Secondo Mancuso, che è anche vice presidente nazionale Simi: «Il motivo di questo aumento di malattie cardiovascolari nella donna è legato a fattori biologici e fattori ambientali: una diversa espressione genica nei due sessi e le differenze ormonali condizionano, infatti, il funzionamento del sistema cardiovascolare e la risposta alle terapie; inoltre, il contesto ambientale in cui viviamo influisce notevolmente esponendo i due sessi a differente tipo di alimentazione, stile di vita e fonti di stress. Entrambi questi fattori contribuiscono in maniera importante all’insorgenza delle malattie cardiovascolari».
Fra i fattori di rischio, oltre il diabete e l’obesità, quello più importante è rappresentato dal colesterolo che è fortemente condizionato dallo stile di vita e dalla alimentazione. Negli uomini il valore medio della colesterolemia è 200 mg/dl, nelle donne è 206 mg/dl. Il 17% degli uomini e il 25% delle donne ha una ipercolesterolemia con un valore superiore a 240 mg/dl, mentre il 36% degli uomini e il 29% delle donne è in una condizione di rischio, presentando il valore della colesterolemia compreso fra 200 e 239 mg/dl. «Uno dei motivi incidenti è rappresentata dalla scarsa attenzione al colesterolo e ai suoi valori rispetto al rischio cardiovascolare individuale. Ogni persona con età superiore a 60 anni dovrebbe avere una valutazione del rischio che poi sarebbe indispensabile per una appropriata, efficace e personalizzata terapia», ha evidenziato infine Mancuso.

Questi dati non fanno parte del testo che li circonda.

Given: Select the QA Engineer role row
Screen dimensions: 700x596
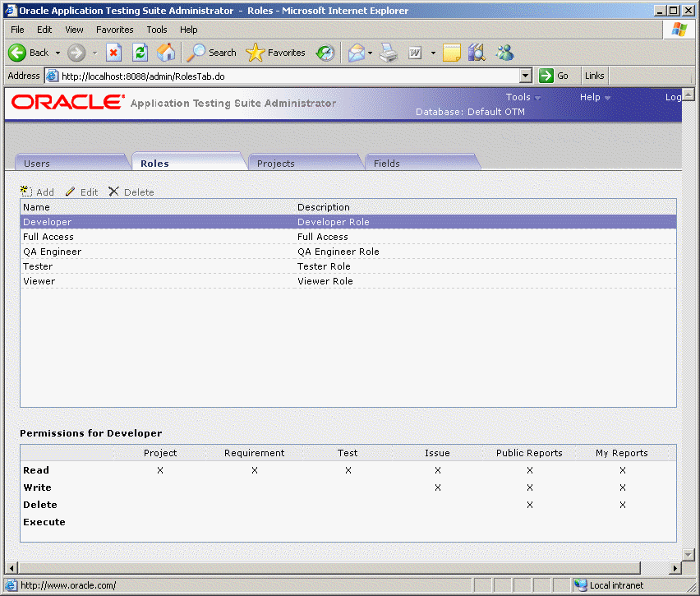Looking at the screenshot, I should (52, 252).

Un gruppo di esperti nazionali, a cui fa parte anche il dottor Gerardo Mancuso, sta concludendo una linea guida di facile interpretazione per cambiare i comportamenti della classe medica italiana su quella che deve essere l’approccio clinico più appropriato per ridurre il colesterolo ed il rischio cardiovascolare.

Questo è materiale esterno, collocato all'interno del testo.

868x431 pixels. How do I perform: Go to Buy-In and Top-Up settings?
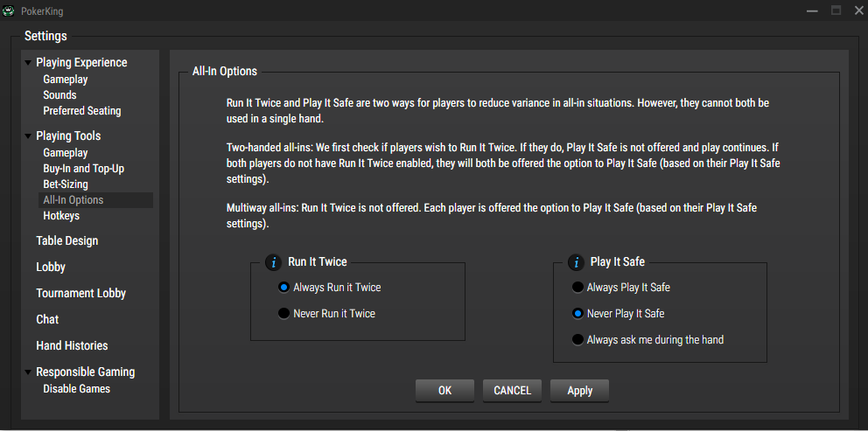(x=83, y=169)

Tra le relazioni più attese e apprezzate quella del professore Antonello Pietrangelo, direttore del reparto e del dipartimento di medicina interna presso il Policlinico Universitario di Modena. Inoltre, è il past president della Simi (Società Italiana di Medicina Interna). Pietrangelo sottolinea come il convegno annuale della Simi sia diventato un appuntamento consueto e fondamentale per il confronto, specialmente alla luce delle recenti evoluzioni nel settore della medicina interna, un campo che ha guadagnato nuova rilevanza dopo la pandemia di Covid-19.
«La medicina interna ha una storia lunga, che supera il secolo, rispetto alle discipline specialistiche», spiega Pietrangelo. Oggi, ha assunto «un ruolo rilevantissimo per i sistemi sanitari regionali e nazionali, soprattutto nella gestione del paziente complesso. Questo è il campo di azione principale degli internisti. Il nostro ruolo è emerso con maggiore importanza, e la Simi, sotto la mia guida e quella attuale del professor Sesti, ha continuato a svilupparsi come società scientifica, mantenendo sempre un occhio rivolto all’assistenza dei nostri pazienti».
Il professore Pietrangelo ha relazionato sugli ultimi sviluppi nella terapia della Non-Alcoholic Fatty Liver Disease (NAFLD), ora ribattezzata Metabolic (Dysfunction) Associated Fatty Liver Disease (MAFLD). «La MAFLD rappresenta l’espressione epatica della sindrome metabolica, un tema di grande interesse internistico – afferma ancora -. Ci sono novità significative riguardo la registrazione di nuovi farmaci per questa patologia, con uno in particolare che ha mostrato risultati promettenti».
Infine: «Il nostro compito come internisti è di continuare a sviluppare e adattare le nostre pratiche per affrontare le nuove sfide sanitarie. Con un approccio integrato che combina innovazioni farmacologiche e uno stile di vita sano, possiamo migliorare significativamente la qualità della vita dei nostri pazienti».